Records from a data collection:
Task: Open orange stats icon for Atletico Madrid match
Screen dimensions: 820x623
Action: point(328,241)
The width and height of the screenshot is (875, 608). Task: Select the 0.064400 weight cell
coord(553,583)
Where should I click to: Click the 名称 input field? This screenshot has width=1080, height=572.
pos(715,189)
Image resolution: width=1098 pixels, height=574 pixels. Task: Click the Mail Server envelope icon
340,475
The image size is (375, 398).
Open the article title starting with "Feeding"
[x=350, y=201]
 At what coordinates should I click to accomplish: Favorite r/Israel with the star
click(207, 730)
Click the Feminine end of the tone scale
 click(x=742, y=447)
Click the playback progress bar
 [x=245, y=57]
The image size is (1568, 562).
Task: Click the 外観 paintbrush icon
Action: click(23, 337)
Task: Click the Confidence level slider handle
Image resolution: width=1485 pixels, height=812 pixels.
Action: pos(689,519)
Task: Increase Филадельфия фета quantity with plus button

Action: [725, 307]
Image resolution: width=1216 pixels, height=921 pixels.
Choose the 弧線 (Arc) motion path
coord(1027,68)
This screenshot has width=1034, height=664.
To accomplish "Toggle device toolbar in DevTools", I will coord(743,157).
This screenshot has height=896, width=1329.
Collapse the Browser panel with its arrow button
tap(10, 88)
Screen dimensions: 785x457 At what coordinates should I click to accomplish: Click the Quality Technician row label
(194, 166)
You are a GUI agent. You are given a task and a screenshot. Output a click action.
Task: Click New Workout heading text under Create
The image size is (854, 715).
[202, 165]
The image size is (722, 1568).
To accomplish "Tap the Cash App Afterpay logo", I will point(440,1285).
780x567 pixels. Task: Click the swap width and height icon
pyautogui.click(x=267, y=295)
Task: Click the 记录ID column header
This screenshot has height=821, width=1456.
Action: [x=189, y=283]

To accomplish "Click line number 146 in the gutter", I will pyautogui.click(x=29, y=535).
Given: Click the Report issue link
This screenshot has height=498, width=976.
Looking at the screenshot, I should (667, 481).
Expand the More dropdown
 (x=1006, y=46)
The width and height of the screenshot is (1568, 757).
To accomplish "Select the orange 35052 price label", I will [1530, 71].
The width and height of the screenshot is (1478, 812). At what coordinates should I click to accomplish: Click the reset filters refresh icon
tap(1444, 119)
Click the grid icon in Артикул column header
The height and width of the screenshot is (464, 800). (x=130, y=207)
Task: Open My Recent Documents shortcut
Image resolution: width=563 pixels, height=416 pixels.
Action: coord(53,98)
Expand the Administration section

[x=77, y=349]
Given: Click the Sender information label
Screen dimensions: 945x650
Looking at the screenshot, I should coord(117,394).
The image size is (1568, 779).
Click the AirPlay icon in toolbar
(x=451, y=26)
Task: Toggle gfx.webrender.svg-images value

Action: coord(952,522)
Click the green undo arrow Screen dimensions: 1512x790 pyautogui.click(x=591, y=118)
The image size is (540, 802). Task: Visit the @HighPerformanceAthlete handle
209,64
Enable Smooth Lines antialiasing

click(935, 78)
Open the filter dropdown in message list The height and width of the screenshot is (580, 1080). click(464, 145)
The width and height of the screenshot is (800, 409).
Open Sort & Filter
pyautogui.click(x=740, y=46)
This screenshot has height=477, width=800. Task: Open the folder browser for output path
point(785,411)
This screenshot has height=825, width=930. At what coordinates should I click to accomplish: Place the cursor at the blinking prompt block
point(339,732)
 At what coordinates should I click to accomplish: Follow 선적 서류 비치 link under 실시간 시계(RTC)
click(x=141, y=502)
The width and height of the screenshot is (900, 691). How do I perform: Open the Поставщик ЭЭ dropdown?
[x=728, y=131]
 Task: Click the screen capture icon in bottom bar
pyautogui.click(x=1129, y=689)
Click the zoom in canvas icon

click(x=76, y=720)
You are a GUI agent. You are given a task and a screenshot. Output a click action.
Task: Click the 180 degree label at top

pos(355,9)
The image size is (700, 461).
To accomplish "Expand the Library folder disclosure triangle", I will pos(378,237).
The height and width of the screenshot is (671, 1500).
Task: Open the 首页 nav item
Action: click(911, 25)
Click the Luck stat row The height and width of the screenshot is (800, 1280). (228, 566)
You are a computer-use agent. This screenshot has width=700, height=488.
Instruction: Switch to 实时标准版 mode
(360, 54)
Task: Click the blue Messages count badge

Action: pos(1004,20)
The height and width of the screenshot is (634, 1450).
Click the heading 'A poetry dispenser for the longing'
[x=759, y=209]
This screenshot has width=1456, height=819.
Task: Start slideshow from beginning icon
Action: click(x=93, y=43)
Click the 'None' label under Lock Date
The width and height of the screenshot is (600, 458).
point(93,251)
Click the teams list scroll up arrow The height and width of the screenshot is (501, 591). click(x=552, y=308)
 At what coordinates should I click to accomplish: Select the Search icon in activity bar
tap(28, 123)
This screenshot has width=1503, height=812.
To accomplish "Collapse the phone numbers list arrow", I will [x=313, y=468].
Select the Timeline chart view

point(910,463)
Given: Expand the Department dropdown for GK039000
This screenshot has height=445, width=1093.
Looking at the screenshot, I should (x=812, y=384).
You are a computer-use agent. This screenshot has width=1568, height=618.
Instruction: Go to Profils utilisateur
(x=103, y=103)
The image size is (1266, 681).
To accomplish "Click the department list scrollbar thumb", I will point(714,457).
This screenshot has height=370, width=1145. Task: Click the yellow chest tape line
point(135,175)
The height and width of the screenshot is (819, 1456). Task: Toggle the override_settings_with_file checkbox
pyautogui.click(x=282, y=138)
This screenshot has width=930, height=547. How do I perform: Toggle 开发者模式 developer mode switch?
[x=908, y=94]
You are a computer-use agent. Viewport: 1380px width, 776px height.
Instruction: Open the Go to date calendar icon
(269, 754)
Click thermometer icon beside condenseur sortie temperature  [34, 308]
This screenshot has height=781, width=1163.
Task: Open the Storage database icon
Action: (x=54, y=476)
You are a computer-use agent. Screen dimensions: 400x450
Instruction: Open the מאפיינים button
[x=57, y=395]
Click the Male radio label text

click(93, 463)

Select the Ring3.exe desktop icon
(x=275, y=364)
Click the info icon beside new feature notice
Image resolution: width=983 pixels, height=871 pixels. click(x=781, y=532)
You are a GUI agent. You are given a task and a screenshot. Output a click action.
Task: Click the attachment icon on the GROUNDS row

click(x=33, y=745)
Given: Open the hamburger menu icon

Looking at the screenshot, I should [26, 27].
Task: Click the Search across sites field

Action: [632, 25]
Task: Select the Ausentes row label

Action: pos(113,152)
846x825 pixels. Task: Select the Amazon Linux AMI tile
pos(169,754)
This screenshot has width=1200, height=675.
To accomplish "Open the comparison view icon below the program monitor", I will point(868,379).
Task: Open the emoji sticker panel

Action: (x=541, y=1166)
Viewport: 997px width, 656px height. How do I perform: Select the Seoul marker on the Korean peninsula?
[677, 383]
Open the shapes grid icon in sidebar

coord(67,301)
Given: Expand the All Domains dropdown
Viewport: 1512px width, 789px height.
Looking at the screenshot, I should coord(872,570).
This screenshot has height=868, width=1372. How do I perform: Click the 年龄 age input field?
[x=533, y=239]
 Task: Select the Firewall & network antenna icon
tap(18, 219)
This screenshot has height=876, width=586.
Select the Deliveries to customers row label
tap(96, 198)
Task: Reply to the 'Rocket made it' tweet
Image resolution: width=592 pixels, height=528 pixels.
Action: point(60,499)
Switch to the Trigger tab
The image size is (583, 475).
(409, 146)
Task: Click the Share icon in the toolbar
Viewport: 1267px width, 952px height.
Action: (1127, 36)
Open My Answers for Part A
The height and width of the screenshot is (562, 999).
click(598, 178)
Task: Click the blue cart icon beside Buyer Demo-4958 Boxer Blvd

Instructions for the task: Could you reproduce all of the records above word for word?

Answer for the task:
Task: Open orange stats icon for Atletico Madrid match
Screen dimensions: 820x623
Action: point(328,241)
The width and height of the screenshot is (875, 608). Task: Select the 0.064400 weight cell
coord(553,583)
Where should I click to: Click the 名称 input field? This screenshot has width=1080, height=572.
pos(715,189)
Image resolution: width=1098 pixels, height=574 pixels. Task: Click the Mail Server envelope icon
340,475
The image size is (375, 398).
Open the article title starting with "Feeding"
[x=350, y=201]
 At what coordinates should I click to accomplish: Favorite r/Israel with the star
click(207, 730)
Click the Feminine end of the tone scale
 click(x=742, y=447)
Click the playback progress bar
 [x=245, y=57]
The image size is (1568, 562).
Task: Click the 外観 paintbrush icon
Action: click(23, 337)
Task: Click the Confidence level slider handle
Image resolution: width=1485 pixels, height=812 pixels.
Action: pos(689,519)
Task: Increase Филадельфия фета quantity with plus button

Action: [725, 307]
Image resolution: width=1216 pixels, height=921 pixels.
Choose the 弧線 (Arc) motion path
coord(1027,68)
This screenshot has width=1034, height=664.
To accomplish "Toggle device toolbar in DevTools", I will coord(743,157).
This screenshot has height=896, width=1329.
Collapse the Browser panel with its arrow button
tap(10, 88)
Screen dimensions: 785x457 At what coordinates should I click to accomplish: Click the Quality Technician row label
(194, 166)
You are a GUI agent. You are given a task and a screenshot. Output a click action.
Task: Click New Workout heading text under Create
The image size is (854, 715).
[202, 165]
The image size is (722, 1568).
To accomplish "Tap the Cash App Afterpay logo", I will point(440,1285).
780x567 pixels. Task: Click the swap width and height icon
pyautogui.click(x=267, y=295)
Task: Click the 记录ID column header
This screenshot has height=821, width=1456.
Action: [x=189, y=283]

To accomplish "Click line number 146 in the gutter", I will pyautogui.click(x=29, y=535).
Given: Click the Report issue link
This screenshot has height=498, width=976.
Looking at the screenshot, I should (667, 481).
Expand the More dropdown
 (x=1006, y=46)
The width and height of the screenshot is (1568, 757).
To accomplish "Select the orange 35052 price label", I will [1530, 71].
The width and height of the screenshot is (1478, 812). At what coordinates should I click to accomplish: Click the reset filters refresh icon
tap(1444, 119)
Click the grid icon in Артикул column header
The height and width of the screenshot is (464, 800). (x=130, y=207)
Task: Open My Recent Documents shortcut
Image resolution: width=563 pixels, height=416 pixels.
Action: coord(53,98)
Expand the Administration section

[x=77, y=349]
Given: Click the Sender information label
Screen dimensions: 945x650
Looking at the screenshot, I should coord(117,394).
The image size is (1568, 779).
Click the AirPlay icon in toolbar
(x=451, y=26)
Task: Toggle gfx.webrender.svg-images value

Action: coord(952,522)
Click the green undo arrow Screen dimensions: 1512x790 pyautogui.click(x=591, y=118)
The image size is (540, 802). Task: Visit the @HighPerformanceAthlete handle
209,64
Enable Smooth Lines antialiasing

click(935, 78)
Open the filter dropdown in message list The height and width of the screenshot is (580, 1080). click(464, 145)
The width and height of the screenshot is (800, 409).
Open Sort & Filter
pyautogui.click(x=740, y=46)
This screenshot has height=477, width=800. Task: Open the folder browser for output path
point(785,411)
This screenshot has height=825, width=930. At what coordinates should I click to accomplish: Place the cursor at the blinking prompt block
point(339,732)
 At what coordinates should I click to accomplish: Follow 선적 서류 비치 link under 실시간 시계(RTC)
click(x=141, y=502)
The width and height of the screenshot is (900, 691). How do I perform: Open the Поставщик ЭЭ dropdown?
[x=728, y=131]
 Task: Click the screen capture icon in bottom bar
pyautogui.click(x=1129, y=689)
Click the zoom in canvas icon

click(x=76, y=720)
You are a GUI agent. You are given a task and a screenshot. Output a click action.
Task: Click the 180 degree label at top

pos(355,9)
The image size is (700, 461).
To accomplish "Expand the Library folder disclosure triangle", I will pos(378,237).
The height and width of the screenshot is (671, 1500).
Task: Open the 首页 nav item
Action: click(911, 25)
Click the Luck stat row The height and width of the screenshot is (800, 1280). (228, 566)
You are a computer-use agent. This screenshot has width=700, height=488.
Instruction: Switch to 实时标准版 mode
(360, 54)
Task: Click the blue Messages count badge

Action: pos(1004,20)
The height and width of the screenshot is (634, 1450).
Click the heading 'A poetry dispenser for the longing'
[x=759, y=209]
This screenshot has width=1456, height=819.
Task: Start slideshow from beginning icon
Action: click(x=93, y=43)
Click the 'None' label under Lock Date
The width and height of the screenshot is (600, 458).
point(93,251)
Click the teams list scroll up arrow The height and width of the screenshot is (501, 591). click(x=552, y=308)
 At what coordinates should I click to accomplish: Select the Search icon in activity bar
tap(28, 123)
This screenshot has width=1503, height=812.
To accomplish "Collapse the phone numbers list arrow", I will [x=313, y=468].
Select the Timeline chart view

point(910,463)
Given: Expand the Department dropdown for GK039000
This screenshot has height=445, width=1093.
Looking at the screenshot, I should (x=812, y=384).
You are a computer-use agent. This screenshot has width=1568, height=618.
Instruction: Go to Profils utilisateur
(x=103, y=103)
The image size is (1266, 681).
To accomplish "Click the department list scrollbar thumb", I will point(714,457).
This screenshot has height=370, width=1145. Task: Click the yellow chest tape line
point(135,175)
The height and width of the screenshot is (819, 1456). Task: Toggle the override_settings_with_file checkbox
pyautogui.click(x=282, y=138)
This screenshot has width=930, height=547. How do I perform: Toggle 开发者模式 developer mode switch?
[x=908, y=94]
You are a computer-use agent. Viewport: 1380px width, 776px height.
Instruction: Open the Go to date calendar icon
(269, 754)
Click thermometer icon beside condenseur sortie temperature  [34, 308]
This screenshot has height=781, width=1163.
Task: Open the Storage database icon
Action: (x=54, y=476)
You are a computer-use agent. Screen dimensions: 400x450
Instruction: Open the מאפיינים button
[x=57, y=395]
Click the Male radio label text

click(93, 463)

Select the Ring3.exe desktop icon
(x=275, y=364)
Click the info icon beside new feature notice
Image resolution: width=983 pixels, height=871 pixels. click(x=781, y=532)
You are a GUI agent. You are given a task and a screenshot. Output a click action.
Task: Click the attachment icon on the GROUNDS row

click(x=33, y=745)
Given: Open the hamburger menu icon

Looking at the screenshot, I should [26, 27].
Task: Click the Search across sites field

Action: [632, 25]
Task: Select the Ausentes row label

Action: pos(113,152)
846x825 pixels. Task: Select the Amazon Linux AMI tile
pos(169,754)
This screenshot has width=1200, height=675.
To accomplish "Open the comparison view icon below the program monitor", I will point(868,379).
Task: Open the emoji sticker panel

Action: (x=541, y=1166)
Viewport: 997px width, 656px height. How do I perform: Select the Seoul marker on the Korean peninsula?
[677, 383]
Open the shapes grid icon in sidebar

coord(67,301)
Given: Expand the All Domains dropdown
Viewport: 1512px width, 789px height.
Looking at the screenshot, I should coord(872,570).
This screenshot has height=868, width=1372. How do I perform: Click the 年龄 age input field?
[x=533, y=239]
 Task: Select the Firewall & network antenna icon
tap(18, 219)
This screenshot has height=876, width=586.
Select the Deliveries to customers row label
tap(96, 198)
Task: Reply to the 'Rocket made it' tweet
Image resolution: width=592 pixels, height=528 pixels.
Action: point(60,499)
Switch to the Trigger tab
The image size is (583, 475).
(409, 146)
Task: Click the Share icon in the toolbar
Viewport: 1267px width, 952px height.
Action: (1127, 36)
Open My Answers for Part A
The height and width of the screenshot is (562, 999).
click(598, 178)
Task: Click the blue cart icon beside Buyer Demo-4958 Boxer Blvd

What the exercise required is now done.